This is implemented as a Gaussian softmax over a local neighborhood:

$$\sigma_c(\mathbf{p};\, \tau) = \frac{\exp\!\left(-\|\mathbf{p} - \mathbf{c}\|^2 \;/\; 2\tau^2\right)}{\displaystyle\sum_{c' \in \mathcal{N}} \exp\!\left(-\|\mathbf{p} - \mathbf{c}'\|^2 \;/\; 2\tau^2\right)}$$

where:

$\mathbf{p}$ is the continuous pickup location
$\mathbf{c}$ is the center of a grid cell
$\mathcal{N}$ is the 5 × 5 neighborhood around the original cell
$\tau$ is the temperature parameter

Temperature Annealing¶

The temperature $\tau$ controls how "soft" or "hard" the assignment is:

Temperature	Behavior	When Used
High ($\tau \to \infty$)	Probability spread uniformly across neighborhood	Not used (theoretical limit)

Dataset extract =
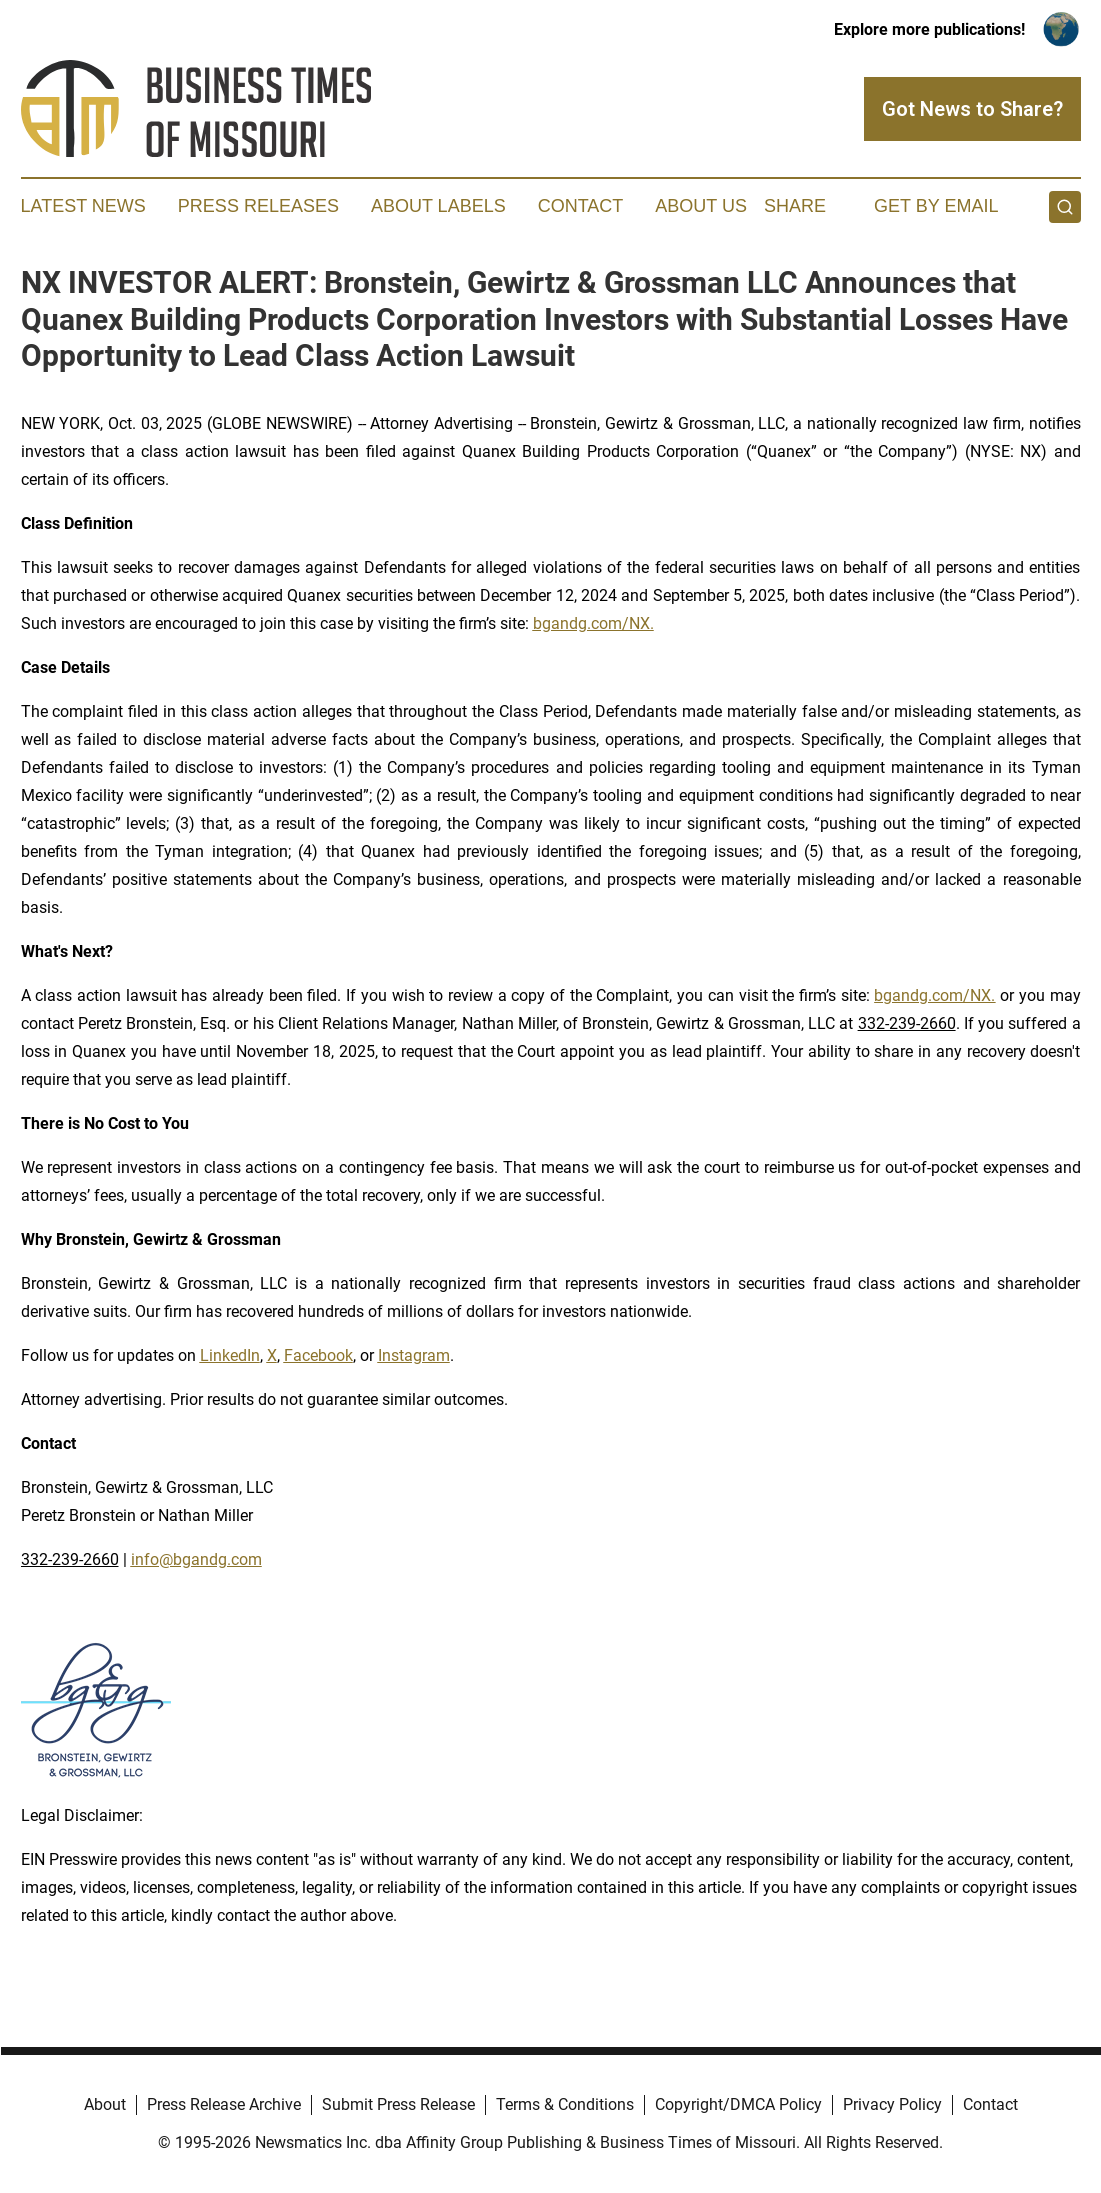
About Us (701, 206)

Problems to work on =
1) In the softmax excerpt, what does the temperature τ control?
2) In the softmax excerpt, how would you condense the definitions that begin "where:" into one sentence that keeps every symbol's meaning?
The data above are separate material, apart from the softmax excerpt.

Expected outputs =
1) It controls how "soft" or "hard" the assignment is.

2) Here p is the continuous pickup location, c is the center of a grid cell, N is the 5 × 5 neighborhood around the original cell, and τ is the temperature parameter.